#### Try it:
Write the entries out in full, matching them exactly.

#### Data section:
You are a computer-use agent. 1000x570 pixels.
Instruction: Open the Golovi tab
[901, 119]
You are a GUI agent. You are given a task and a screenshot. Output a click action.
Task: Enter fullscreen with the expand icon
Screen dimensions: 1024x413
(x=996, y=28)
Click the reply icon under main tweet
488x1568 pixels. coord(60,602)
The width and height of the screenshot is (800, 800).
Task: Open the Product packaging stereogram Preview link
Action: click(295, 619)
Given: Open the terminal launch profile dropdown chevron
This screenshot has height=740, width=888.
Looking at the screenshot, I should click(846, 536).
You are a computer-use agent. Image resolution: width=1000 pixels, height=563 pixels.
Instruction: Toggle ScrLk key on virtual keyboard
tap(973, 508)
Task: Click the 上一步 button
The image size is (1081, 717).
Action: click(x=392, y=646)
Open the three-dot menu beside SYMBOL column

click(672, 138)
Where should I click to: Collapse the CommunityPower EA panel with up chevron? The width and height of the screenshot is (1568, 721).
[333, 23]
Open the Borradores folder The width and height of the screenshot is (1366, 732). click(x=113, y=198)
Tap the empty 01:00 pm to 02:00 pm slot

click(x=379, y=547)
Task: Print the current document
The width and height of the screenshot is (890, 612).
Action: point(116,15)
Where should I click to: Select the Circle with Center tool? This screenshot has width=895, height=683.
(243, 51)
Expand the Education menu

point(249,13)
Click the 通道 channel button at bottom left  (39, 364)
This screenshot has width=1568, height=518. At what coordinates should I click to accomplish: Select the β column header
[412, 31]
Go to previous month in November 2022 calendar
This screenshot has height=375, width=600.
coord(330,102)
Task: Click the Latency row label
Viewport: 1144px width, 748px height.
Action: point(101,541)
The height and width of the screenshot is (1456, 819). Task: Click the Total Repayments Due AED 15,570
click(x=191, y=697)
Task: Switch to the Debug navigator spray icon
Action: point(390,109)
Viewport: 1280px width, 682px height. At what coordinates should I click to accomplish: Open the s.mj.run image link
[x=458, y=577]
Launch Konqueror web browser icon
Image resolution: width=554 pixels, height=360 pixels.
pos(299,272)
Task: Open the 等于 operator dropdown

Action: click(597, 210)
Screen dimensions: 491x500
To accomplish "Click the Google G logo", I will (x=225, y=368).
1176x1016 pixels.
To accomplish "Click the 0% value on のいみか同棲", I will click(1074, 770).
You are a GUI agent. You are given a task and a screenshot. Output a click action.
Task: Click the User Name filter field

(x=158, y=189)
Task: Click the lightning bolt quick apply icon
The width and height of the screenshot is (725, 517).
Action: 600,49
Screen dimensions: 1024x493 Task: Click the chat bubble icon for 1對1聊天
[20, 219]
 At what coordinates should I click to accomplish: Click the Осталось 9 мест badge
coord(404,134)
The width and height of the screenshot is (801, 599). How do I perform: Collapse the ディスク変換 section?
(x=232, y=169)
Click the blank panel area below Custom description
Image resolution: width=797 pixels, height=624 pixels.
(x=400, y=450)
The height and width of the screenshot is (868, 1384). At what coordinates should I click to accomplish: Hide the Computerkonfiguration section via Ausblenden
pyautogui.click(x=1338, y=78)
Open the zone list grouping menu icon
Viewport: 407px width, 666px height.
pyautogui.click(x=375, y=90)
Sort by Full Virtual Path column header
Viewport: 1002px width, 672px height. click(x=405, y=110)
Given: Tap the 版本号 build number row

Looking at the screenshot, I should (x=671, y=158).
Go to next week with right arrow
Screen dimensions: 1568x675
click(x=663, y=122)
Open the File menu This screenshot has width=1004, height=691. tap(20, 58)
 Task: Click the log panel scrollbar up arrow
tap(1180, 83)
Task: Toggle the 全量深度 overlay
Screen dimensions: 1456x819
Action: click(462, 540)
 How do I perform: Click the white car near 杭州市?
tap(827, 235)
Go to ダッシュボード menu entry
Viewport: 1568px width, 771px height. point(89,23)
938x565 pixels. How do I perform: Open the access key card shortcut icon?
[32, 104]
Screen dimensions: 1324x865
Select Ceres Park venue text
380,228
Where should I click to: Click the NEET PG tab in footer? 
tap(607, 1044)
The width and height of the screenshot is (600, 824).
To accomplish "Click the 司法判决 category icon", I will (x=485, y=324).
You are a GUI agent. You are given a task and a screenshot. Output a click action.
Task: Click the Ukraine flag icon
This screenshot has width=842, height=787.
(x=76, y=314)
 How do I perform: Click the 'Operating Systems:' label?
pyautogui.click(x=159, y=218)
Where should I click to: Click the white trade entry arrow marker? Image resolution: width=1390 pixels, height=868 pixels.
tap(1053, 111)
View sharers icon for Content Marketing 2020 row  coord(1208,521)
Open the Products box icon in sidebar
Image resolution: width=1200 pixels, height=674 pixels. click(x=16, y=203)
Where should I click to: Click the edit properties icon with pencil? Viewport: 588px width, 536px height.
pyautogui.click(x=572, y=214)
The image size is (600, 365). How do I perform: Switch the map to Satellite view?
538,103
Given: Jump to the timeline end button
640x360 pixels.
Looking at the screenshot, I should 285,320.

#### Solution to this problem:
You are a computer-use agent. 1000x570 pixels.
Instruction: Open the Golovi tab
[901, 119]
You are a GUI agent. You are given a task and a screenshot. Output a click action.
Task: Enter fullscreen with the expand icon
Screen dimensions: 1024x413
(x=996, y=28)
Click the reply icon under main tweet
488x1568 pixels. coord(60,602)
The width and height of the screenshot is (800, 800).
Task: Open the Product packaging stereogram Preview link
Action: click(295, 619)
Given: Open the terminal launch profile dropdown chevron
This screenshot has height=740, width=888.
Looking at the screenshot, I should click(846, 536).
You are a computer-use agent. Image resolution: width=1000 pixels, height=563 pixels.
Instruction: Toggle ScrLk key on virtual keyboard
tap(973, 508)
Task: Click the 上一步 button
The image size is (1081, 717).
Action: click(x=392, y=646)
Open the three-dot menu beside SYMBOL column

click(672, 138)
Where should I click to: Collapse the CommunityPower EA panel with up chevron? The width and height of the screenshot is (1568, 721).
[333, 23]
Open the Borradores folder The width and height of the screenshot is (1366, 732). click(x=113, y=198)
Tap the empty 01:00 pm to 02:00 pm slot

click(x=379, y=547)
Task: Print the current document
The width and height of the screenshot is (890, 612).
Action: point(116,15)
Where should I click to: Select the Circle with Center tool? This screenshot has width=895, height=683.
(243, 51)
Expand the Education menu

point(249,13)
Click the 通道 channel button at bottom left  (39, 364)
This screenshot has width=1568, height=518. At what coordinates should I click to accomplish: Select the β column header
[412, 31]
Go to previous month in November 2022 calendar
This screenshot has height=375, width=600.
coord(330,102)
Task: Click the Latency row label
Viewport: 1144px width, 748px height.
Action: point(101,541)
The height and width of the screenshot is (1456, 819). Task: Click the Total Repayments Due AED 15,570
click(x=191, y=697)
Task: Switch to the Debug navigator spray icon
Action: point(390,109)
Viewport: 1280px width, 682px height. At what coordinates should I click to accomplish: Open the s.mj.run image link
[x=458, y=577]
Launch Konqueror web browser icon
Image resolution: width=554 pixels, height=360 pixels.
pos(299,272)
Task: Open the 等于 operator dropdown

Action: click(597, 210)
Screen dimensions: 491x500
To accomplish "Click the Google G logo", I will (x=225, y=368).
1176x1016 pixels.
To accomplish "Click the 0% value on のいみか同棲", I will click(1074, 770).
You are a GUI agent. You are given a task and a screenshot. Output a click action.
Task: Click the User Name filter field

(x=158, y=189)
Task: Click the lightning bolt quick apply icon
The width and height of the screenshot is (725, 517).
Action: 600,49
Screen dimensions: 1024x493 Task: Click the chat bubble icon for 1對1聊天
[20, 219]
 At what coordinates should I click to accomplish: Click the Осталось 9 мест badge
coord(404,134)
The width and height of the screenshot is (801, 599). How do I perform: Collapse the ディスク変換 section?
(x=232, y=169)
Click the blank panel area below Custom description
Image resolution: width=797 pixels, height=624 pixels.
(x=400, y=450)
The height and width of the screenshot is (868, 1384). At what coordinates should I click to accomplish: Hide the Computerkonfiguration section via Ausblenden
pyautogui.click(x=1338, y=78)
Open the zone list grouping menu icon
Viewport: 407px width, 666px height.
pyautogui.click(x=375, y=90)
Sort by Full Virtual Path column header
Viewport: 1002px width, 672px height. click(x=405, y=110)
Given: Tap the 版本号 build number row

Looking at the screenshot, I should (x=671, y=158).
Go to next week with right arrow
Screen dimensions: 1568x675
click(x=663, y=122)
Open the File menu This screenshot has width=1004, height=691. tap(20, 58)
 Task: Click the log panel scrollbar up arrow
tap(1180, 83)
Task: Toggle the 全量深度 overlay
Screen dimensions: 1456x819
Action: click(462, 540)
 How do I perform: Click the white car near 杭州市?
tap(827, 235)
Go to ダッシュボード menu entry
Viewport: 1568px width, 771px height. point(89,23)
938x565 pixels. How do I perform: Open the access key card shortcut icon?
[32, 104]
Screen dimensions: 1324x865
Select Ceres Park venue text
380,228
Where should I click to: Click the NEET PG tab in footer? 
tap(607, 1044)
The width and height of the screenshot is (600, 824).
To accomplish "Click the 司法判决 category icon", I will (x=485, y=324).
You are a GUI agent. You are given a task and a screenshot. Output a click action.
Task: Click the Ukraine flag icon
This screenshot has width=842, height=787.
(x=76, y=314)
 How do I perform: Click the 'Operating Systems:' label?
pyautogui.click(x=159, y=218)
Where should I click to: Click the white trade entry arrow marker? Image resolution: width=1390 pixels, height=868 pixels.
tap(1053, 111)
View sharers icon for Content Marketing 2020 row  coord(1208,521)
Open the Products box icon in sidebar
Image resolution: width=1200 pixels, height=674 pixels. click(x=16, y=203)
Where should I click to: Click the edit properties icon with pencil? Viewport: 588px width, 536px height.
pyautogui.click(x=572, y=214)
The image size is (600, 365). How do I perform: Switch the map to Satellite view?
538,103
Given: Jump to the timeline end button
640x360 pixels.
Looking at the screenshot, I should 285,320.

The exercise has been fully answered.